练习题目
请重写列表中从含有"This screenshot has height=749, width=829."的那一行到列表末尾的各行（首尾两行都包括），把其中的"Session"替换为"Window"，其余内容一律不变。

数据摘录
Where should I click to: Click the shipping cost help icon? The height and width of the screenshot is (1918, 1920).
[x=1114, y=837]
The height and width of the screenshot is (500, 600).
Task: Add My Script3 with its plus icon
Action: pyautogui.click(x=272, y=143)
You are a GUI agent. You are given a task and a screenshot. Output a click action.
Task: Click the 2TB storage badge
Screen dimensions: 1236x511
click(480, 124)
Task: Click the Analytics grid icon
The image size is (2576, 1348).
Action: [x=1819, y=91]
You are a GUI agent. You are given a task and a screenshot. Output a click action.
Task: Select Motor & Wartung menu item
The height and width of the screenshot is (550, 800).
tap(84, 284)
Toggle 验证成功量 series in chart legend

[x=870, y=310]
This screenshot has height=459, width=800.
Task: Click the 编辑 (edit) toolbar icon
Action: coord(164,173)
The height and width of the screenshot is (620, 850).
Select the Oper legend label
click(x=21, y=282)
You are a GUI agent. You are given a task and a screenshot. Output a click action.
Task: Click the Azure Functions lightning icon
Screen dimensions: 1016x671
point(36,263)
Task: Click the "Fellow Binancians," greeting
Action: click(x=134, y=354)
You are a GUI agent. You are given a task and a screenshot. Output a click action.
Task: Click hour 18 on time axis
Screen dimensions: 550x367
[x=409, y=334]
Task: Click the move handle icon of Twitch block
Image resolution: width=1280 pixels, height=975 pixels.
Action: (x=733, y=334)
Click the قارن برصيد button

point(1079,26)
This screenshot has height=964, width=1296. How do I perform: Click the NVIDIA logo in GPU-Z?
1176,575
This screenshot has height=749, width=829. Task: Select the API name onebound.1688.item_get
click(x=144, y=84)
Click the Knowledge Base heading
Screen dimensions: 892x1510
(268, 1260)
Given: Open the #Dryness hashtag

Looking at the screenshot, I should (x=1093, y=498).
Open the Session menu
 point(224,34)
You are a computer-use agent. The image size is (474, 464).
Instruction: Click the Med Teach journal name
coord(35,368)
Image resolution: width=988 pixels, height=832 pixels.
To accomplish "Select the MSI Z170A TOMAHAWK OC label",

练习解答
This screenshot has height=749, width=829. Task: Select the API name onebound.1688.item_get
click(x=144, y=84)
Click the Knowledge Base heading
Screen dimensions: 892x1510
(268, 1260)
Given: Open the #Dryness hashtag

Looking at the screenshot, I should (x=1093, y=498).
Open the Window menu
 point(224,34)
You are a computer-use agent. The image size is (474, 464).
Instruction: Click the Med Teach journal name
coord(35,368)
Image resolution: width=988 pixels, height=832 pixels.
To accomplish "Select the MSI Z170A TOMAHAWK OC label",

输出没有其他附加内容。